Foto: Acervo Pessoal – Jansy Mello

Autora:

Jansy B S Mello

Caderninhos

Nos anos sessenta era costume anotar as datas dos aniversários dos parentes e amigos em caderninhos ilustrados com flores, versos ou aforismas.
Folheá-los dava-me uma felicidade dengosa, como não mais o sinto hoje ante as sabedorias em gif que aparecem no celular.
Talvez eu estivesse então menos inundada de notícias e conselhos porque levava a fundo quase tudo que lia.
Uma frase favorita veio de Goethe (“o que sabes todos podem saber, só é teu o que tu sentes”).
Uma outra, e não me lembro quem a escreveu, virou artigo de fé e dela, como fantasia difusa, ainda não me desfiz.

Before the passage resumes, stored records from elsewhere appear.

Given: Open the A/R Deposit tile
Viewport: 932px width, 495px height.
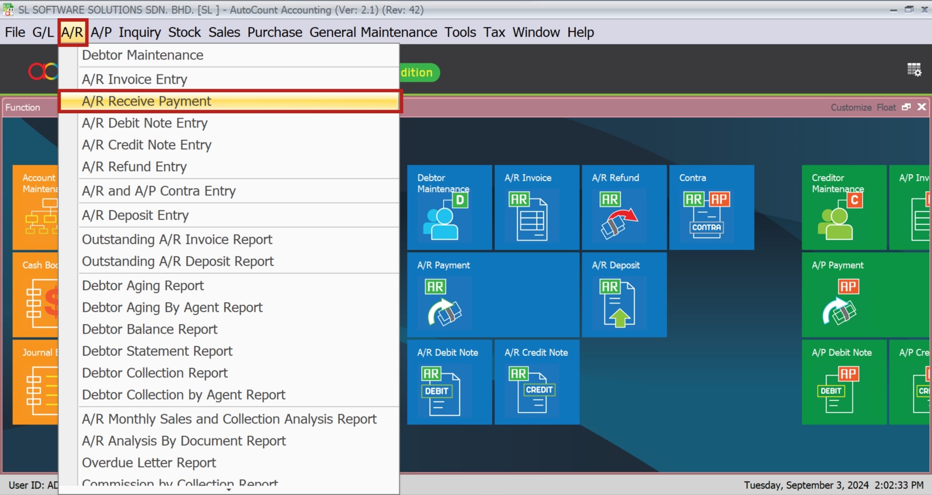Looking at the screenshot, I should click(x=624, y=295).
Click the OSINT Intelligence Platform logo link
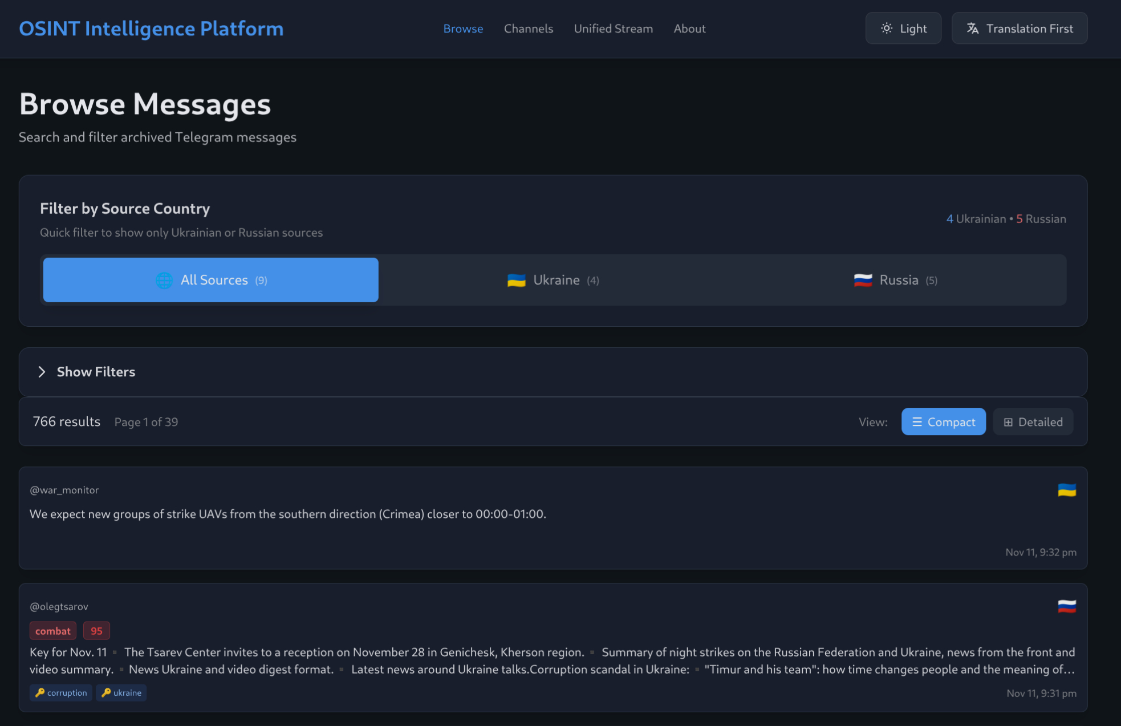This screenshot has width=1121, height=726. pos(151,29)

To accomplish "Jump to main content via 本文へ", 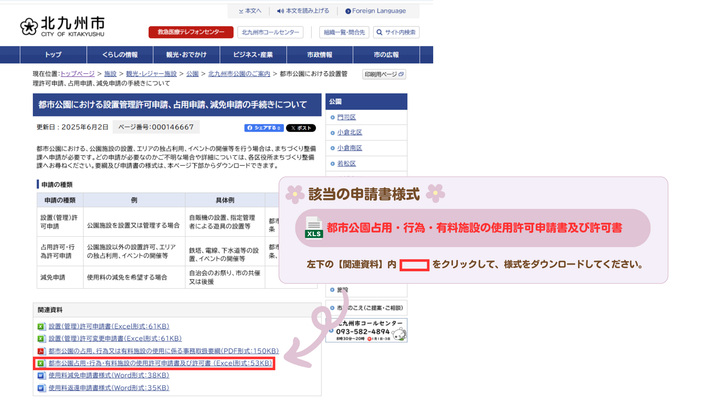I will (x=250, y=11).
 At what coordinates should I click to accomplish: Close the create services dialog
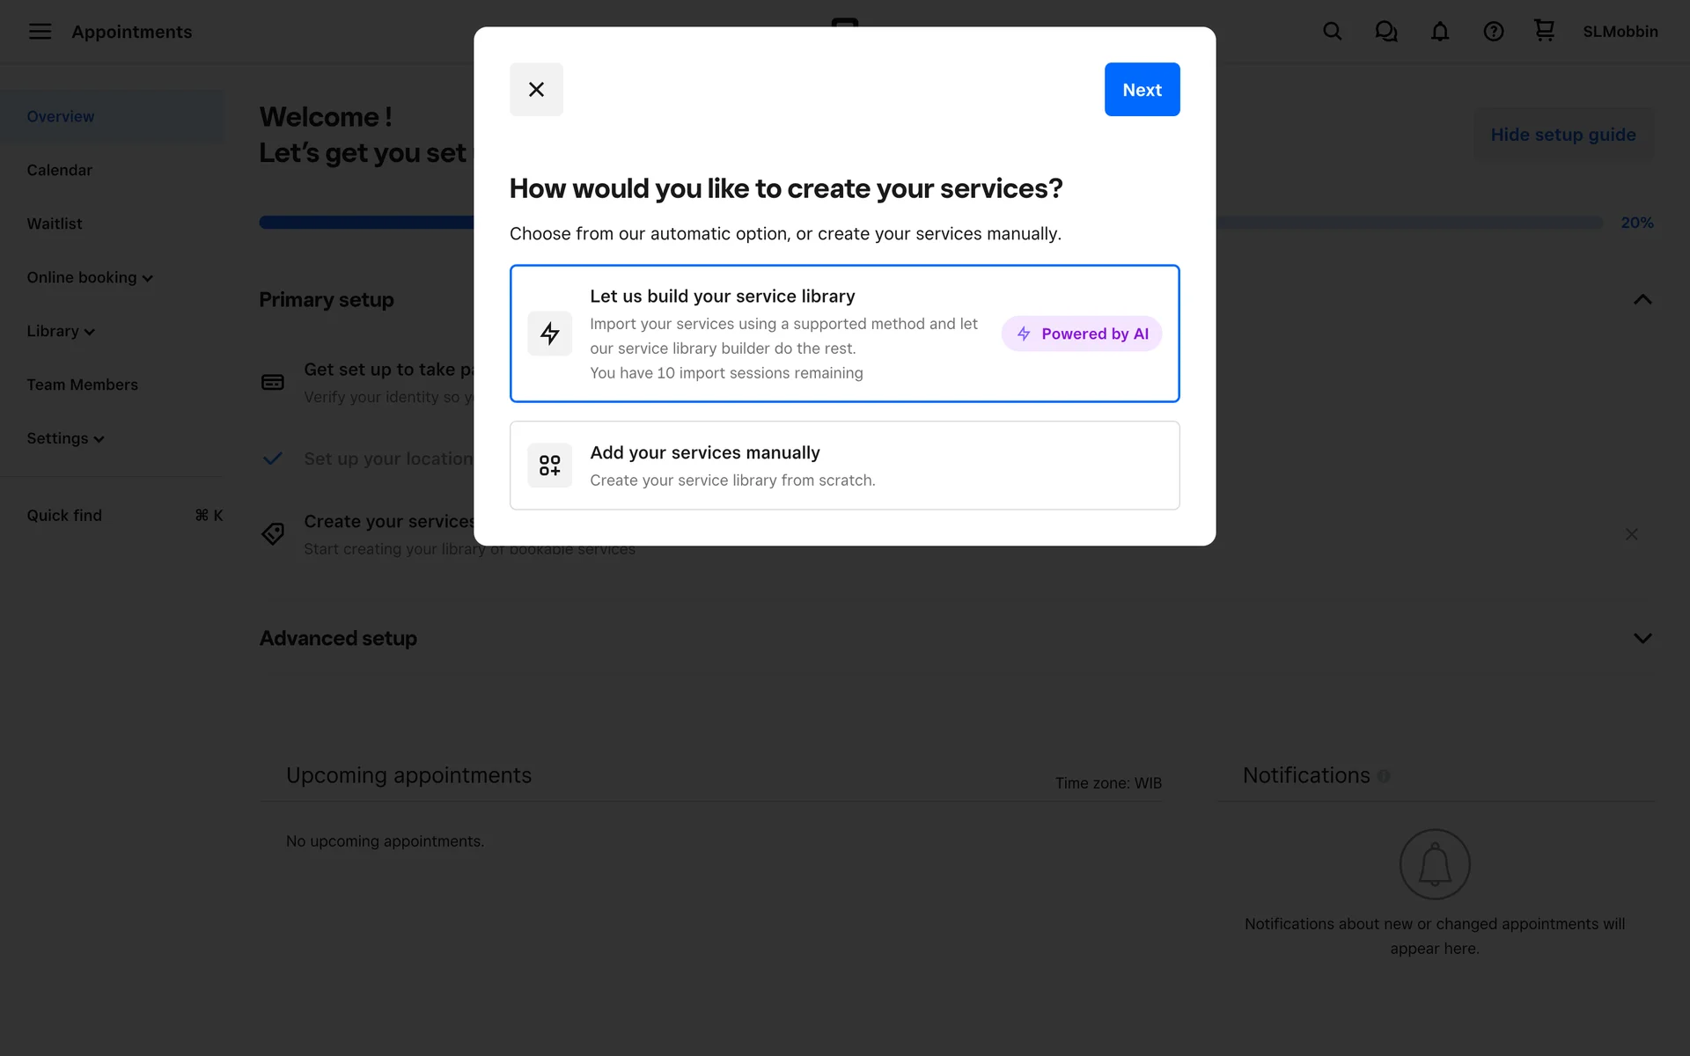536,89
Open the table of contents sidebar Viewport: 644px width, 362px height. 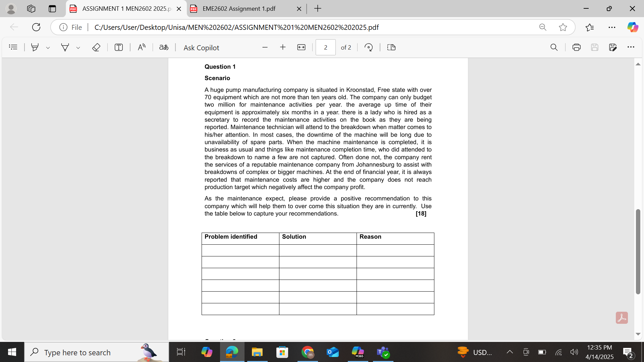click(13, 47)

Dizia que quando o pensamento de alguém promovesse um avanço na compreensão do mundo seria a humanidade inteira que daria um passo à frente. Com o besteirol da política atual comecei a temer que o oposto talvez pudesse ocorrer também: a cada pronunciamento estúpido o mundo inteiro regridiria um passo.
Espero que isso não aconteça desse modo, que os avanços sejam conquistas irreversíveis. A situação está feia, seria desesperador!